**Exercise aim:** Please update every one of the items below, replacing "Identify the location of" with "Find the position of" and leaving everything else unchanged.

**Records provided:**
★ ★ ★ ★ ★
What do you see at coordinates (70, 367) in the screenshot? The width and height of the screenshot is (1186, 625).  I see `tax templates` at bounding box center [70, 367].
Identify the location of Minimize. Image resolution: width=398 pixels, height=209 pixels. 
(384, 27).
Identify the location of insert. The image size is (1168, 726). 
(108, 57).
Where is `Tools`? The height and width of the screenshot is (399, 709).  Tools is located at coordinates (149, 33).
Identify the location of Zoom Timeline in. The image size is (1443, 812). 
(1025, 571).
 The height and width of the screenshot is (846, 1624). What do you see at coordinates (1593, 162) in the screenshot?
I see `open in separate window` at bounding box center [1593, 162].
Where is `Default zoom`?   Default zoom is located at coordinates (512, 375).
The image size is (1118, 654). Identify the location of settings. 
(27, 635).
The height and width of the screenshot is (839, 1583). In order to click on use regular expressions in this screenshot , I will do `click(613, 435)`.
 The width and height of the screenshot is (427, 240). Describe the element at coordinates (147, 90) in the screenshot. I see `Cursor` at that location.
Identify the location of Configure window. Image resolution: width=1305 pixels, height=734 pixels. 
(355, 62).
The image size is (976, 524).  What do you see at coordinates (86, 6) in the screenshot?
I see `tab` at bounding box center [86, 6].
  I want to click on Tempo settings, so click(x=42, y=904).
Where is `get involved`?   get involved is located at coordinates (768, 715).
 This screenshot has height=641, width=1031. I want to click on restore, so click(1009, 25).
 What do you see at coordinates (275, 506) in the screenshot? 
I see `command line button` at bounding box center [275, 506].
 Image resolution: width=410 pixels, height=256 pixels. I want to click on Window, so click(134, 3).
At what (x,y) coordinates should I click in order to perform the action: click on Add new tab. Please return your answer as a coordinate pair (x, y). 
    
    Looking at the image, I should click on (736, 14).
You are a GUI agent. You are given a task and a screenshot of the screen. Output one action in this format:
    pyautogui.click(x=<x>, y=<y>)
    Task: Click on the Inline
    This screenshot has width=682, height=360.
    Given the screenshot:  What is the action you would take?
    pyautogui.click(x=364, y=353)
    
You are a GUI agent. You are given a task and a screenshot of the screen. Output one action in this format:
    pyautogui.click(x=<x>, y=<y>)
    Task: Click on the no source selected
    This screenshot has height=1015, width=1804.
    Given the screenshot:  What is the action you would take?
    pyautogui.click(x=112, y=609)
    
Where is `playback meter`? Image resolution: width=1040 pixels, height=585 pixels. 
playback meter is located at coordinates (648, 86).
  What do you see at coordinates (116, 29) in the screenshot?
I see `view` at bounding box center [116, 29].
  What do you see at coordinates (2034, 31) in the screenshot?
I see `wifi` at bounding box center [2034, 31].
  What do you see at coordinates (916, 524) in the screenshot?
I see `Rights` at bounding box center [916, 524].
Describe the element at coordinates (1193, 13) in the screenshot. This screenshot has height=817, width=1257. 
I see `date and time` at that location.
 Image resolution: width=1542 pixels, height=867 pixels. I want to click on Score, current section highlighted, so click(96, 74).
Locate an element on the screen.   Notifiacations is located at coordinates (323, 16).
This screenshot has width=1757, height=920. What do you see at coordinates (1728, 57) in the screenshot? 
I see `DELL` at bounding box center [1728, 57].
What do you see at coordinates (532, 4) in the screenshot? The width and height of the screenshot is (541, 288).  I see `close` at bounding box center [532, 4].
★ ★ ★ ★ ★
**Full response:**
What do you see at coordinates (70, 367) in the screenshot? The width and height of the screenshot is (1186, 625).  I see `tax templates` at bounding box center [70, 367].
Find the position of Minimize. Image resolution: width=398 pixels, height=209 pixels. 
(384, 27).
Find the position of insert. The image size is (1168, 726). 
(108, 57).
Where is `Tools`? The height and width of the screenshot is (399, 709).  Tools is located at coordinates (149, 33).
Find the position of Zoom Timeline in. The image size is (1443, 812). 
(1025, 571).
 The height and width of the screenshot is (846, 1624). What do you see at coordinates (1593, 162) in the screenshot?
I see `open in separate window` at bounding box center [1593, 162].
Where is `Default zoom`?   Default zoom is located at coordinates (512, 375).
The image size is (1118, 654). Find the position of settings. 
(27, 635).
The height and width of the screenshot is (839, 1583). In order to click on use regular expressions in this screenshot , I will do `click(613, 435)`.
 The width and height of the screenshot is (427, 240). Describe the element at coordinates (147, 90) in the screenshot. I see `Cursor` at that location.
Find the position of Configure window. Image resolution: width=1305 pixels, height=734 pixels. 
(355, 62).
The image size is (976, 524).  What do you see at coordinates (86, 6) in the screenshot?
I see `tab` at bounding box center [86, 6].
  I want to click on Tempo settings, so click(x=42, y=904).
Where is `get involved`?   get involved is located at coordinates (768, 715).
 This screenshot has height=641, width=1031. I want to click on restore, so click(1009, 25).
 What do you see at coordinates (275, 506) in the screenshot? 
I see `command line button` at bounding box center [275, 506].
 Image resolution: width=410 pixels, height=256 pixels. I want to click on Window, so click(134, 3).
At what (x,y) coordinates should I click in order to perform the action: click on Add new tab. Please return your answer as a coordinate pair (x, y). 
    
    Looking at the image, I should click on (736, 14).
You are a GUI agent. You are given a task and a screenshot of the screen. Output one action in this format:
    pyautogui.click(x=<x>, y=<y>)
    Task: Click on the Inline
    This screenshot has width=682, height=360.
    Given the screenshot:  What is the action you would take?
    pyautogui.click(x=364, y=353)
    
You are a GUI agent. You are given a task and a screenshot of the screen. Output one action in this format:
    pyautogui.click(x=<x>, y=<y>)
    Task: Click on the no source selected
    This screenshot has height=1015, width=1804.
    Given the screenshot:  What is the action you would take?
    pyautogui.click(x=112, y=609)
    
Where is `playback meter`? Image resolution: width=1040 pixels, height=585 pixels. 
playback meter is located at coordinates (648, 86).
  What do you see at coordinates (116, 29) in the screenshot?
I see `view` at bounding box center [116, 29].
  What do you see at coordinates (2034, 31) in the screenshot?
I see `wifi` at bounding box center [2034, 31].
  What do you see at coordinates (916, 524) in the screenshot?
I see `Rights` at bounding box center [916, 524].
Describe the element at coordinates (1193, 13) in the screenshot. This screenshot has height=817, width=1257. 
I see `date and time` at that location.
 Image resolution: width=1542 pixels, height=867 pixels. I want to click on Score, current section highlighted, so click(96, 74).
Locate an element on the screen.   Notifiacations is located at coordinates (323, 16).
This screenshot has width=1757, height=920. What do you see at coordinates (1728, 57) in the screenshot? 
I see `DELL` at bounding box center [1728, 57].
What do you see at coordinates (532, 4) in the screenshot? The width and height of the screenshot is (541, 288).  I see `close` at bounding box center [532, 4].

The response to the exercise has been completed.